Now let’s go ahead and fetch the V-Dem democracy scores for the same countries and years. We will use the fetchdem() function from the vdemlite package to get the V-Dem democracy scores, specifically the polyarchy score (v2x_polyarchy) and the fair elections score (v2xel_frefair). We will then rename these columns to make them more intuitive and then group and summarize the data so that we have one set of democracy scores per country.

library(vdemlite)

# Fetch democracy scores for the same countries and years as wbdata
democracy_scores <- fetchdem(
  indicators = c("v2x_polyarchy", "v2xel_frefair"),
  start_year = 2000, end_year = 2020
) |>
  rename(
    polyarchy = v2x_polyarchy,
    fair_elections = v2xel_frefair
  ) |>
  group_by(country_id) |> 
  summarize(
    polyarchy = mean(polyarchy, na.rm = TRUE),
    fair_elections = mean(fair_elections, na.rm = TRUE)
  )

glimpse(democracy_scores)
Rows: 179
Columns: 3
$ country_id     <dbl> 3, 4, 5, 6, 7, 8, 9, 10, 11, 12, 13, 14, 15, 17, 19, 20…
$ polyarchy      <dbl> 0.6599524, 0.7645238, 0.9137143, 0.8975238, 0.7366667, …
$ fair_elections <dbl> 0.7781429, 0.8423810, 0.9628571, 0.9379524, 0.7590000, …

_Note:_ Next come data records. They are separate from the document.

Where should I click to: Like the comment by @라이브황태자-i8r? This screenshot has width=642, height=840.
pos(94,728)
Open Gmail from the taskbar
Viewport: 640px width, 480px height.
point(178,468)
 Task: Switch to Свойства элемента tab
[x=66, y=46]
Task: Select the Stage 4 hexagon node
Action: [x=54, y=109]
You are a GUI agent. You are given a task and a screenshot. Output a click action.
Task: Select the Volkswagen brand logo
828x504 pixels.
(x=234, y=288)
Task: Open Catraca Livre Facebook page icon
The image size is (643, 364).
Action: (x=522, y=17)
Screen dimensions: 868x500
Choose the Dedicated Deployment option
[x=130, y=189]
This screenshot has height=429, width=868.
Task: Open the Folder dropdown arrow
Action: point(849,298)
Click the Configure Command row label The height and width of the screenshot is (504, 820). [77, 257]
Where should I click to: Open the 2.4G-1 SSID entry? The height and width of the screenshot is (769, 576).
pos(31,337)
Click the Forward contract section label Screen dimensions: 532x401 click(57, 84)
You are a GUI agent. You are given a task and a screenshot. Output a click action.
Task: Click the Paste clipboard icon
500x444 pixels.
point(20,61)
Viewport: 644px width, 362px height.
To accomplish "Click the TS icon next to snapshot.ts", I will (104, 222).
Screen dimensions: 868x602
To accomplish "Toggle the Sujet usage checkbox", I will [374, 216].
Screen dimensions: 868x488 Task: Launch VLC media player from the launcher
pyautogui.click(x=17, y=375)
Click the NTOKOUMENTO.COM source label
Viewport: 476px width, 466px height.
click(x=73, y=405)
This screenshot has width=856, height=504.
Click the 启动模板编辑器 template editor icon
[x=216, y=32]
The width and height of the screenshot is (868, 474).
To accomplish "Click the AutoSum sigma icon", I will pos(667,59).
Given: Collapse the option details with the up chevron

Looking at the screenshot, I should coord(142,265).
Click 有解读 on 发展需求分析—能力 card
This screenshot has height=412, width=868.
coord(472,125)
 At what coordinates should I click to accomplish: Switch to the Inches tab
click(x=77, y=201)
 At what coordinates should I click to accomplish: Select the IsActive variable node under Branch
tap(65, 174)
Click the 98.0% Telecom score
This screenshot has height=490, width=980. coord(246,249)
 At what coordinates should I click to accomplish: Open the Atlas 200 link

Now we can perform a left join to combine the two datasets based on the V-Dem country codes and the year. We will use the left_join() function from dplyr to do this. Let’s be sure to put the V-Dem data set as our left dataset, since we want to keep all of the V-Dem data and only add the World Bank data where it matches.

# Perform a left join to combine the datasets
wb_democracy_data <- left_join( 
  democracy_scores, 
  wbdata_all_countries,
  by = c("country_id" = "vdem_country_code")
)

glimpse(wb_democracy_data)
Rows: 179
Columns: 7
$ country_id     <dbl> 3, 4, 5, 6, 7, 8, 9, 10, 11, 12, 13, 14, 15, 17, 19, 20…
$ polyarchy      <dbl> 0.6599524, 0.7645238, 0.9137143, 0.8975238, 0.7366667, …
$ fair_elections <dbl> 0.7781429, 0.8423810, 0.9628571, 0.9379524, 0.7590000, …
$ iso3c          <chr> "MEX", "SUR", "SWE", "CHE", "GHA", "ZAF", "JPN", "MMR",…
$ region         <chr> "Latin America & Caribbean", "Latin America & Caribbean…
$ gdp_pc         <dbl> 9681.1700, 7938.9413, 48091.5799, 80543.6345, 1457.1354…
$ population     <dbl> 113311064.9, 549054.4, 9459610.6, 7863746.1, 25596248.3…

Notice here that while we had a common key for the country codes, the columns had different names. Therefore, we specified the by argument as a named vector, where we matched the vdem_country_code from the World Bank data to the country_code in the V-Dem data.

Now let’s have a little bit of fun and try a visualizing the relationship between GDP per capita and the V-Dem polyarchy score using ggplot2:

library(ggplot2)

ggplot(wb_democracy_data, aes(x = gdp_pc, y = polyarchy, size = population, color = region)) +
  geom_point(alpha = 0.5) +
  scale_x_log10(labels = scales::label_number(prefix = "$", suffix = "k")) +
  scale_size_continuous( # options for customizing population legend
    name = "Population",
    breaks = c(1e6, 1e7, 5e7, 1e8, 5e8, 1e9),  
    labels = c("1M", "10M", "50M", "100M", "500M", "1B")
  ) +
  labs(
    title = "Wealth and Democracy, 2000 - 2020",
    x = "GDP per Capita",
    y = "V-Dem Polyarchy Score",
    color = "Region"
  ) +
  theme_minimal() +
  scale_colour_viridis_d(option = "plasma", end = 0.9) 

Your Turn!!
  • Use the WDI() function to download a set of economic indicators for a country or set of countries.
  • Use the countrycode package to convert the country codes in your World Bank data to V-Dem codes.
  • Use the fetchdem() function to download V-Dem democracy scores for the same countries and years as your World Bank data.
  • Use left_join() to merge the two datasets based on the V-Dem country codes and year.
  • Visualize the relationship between one of your economic indicators and a V-Dem democracy score using ggplot2.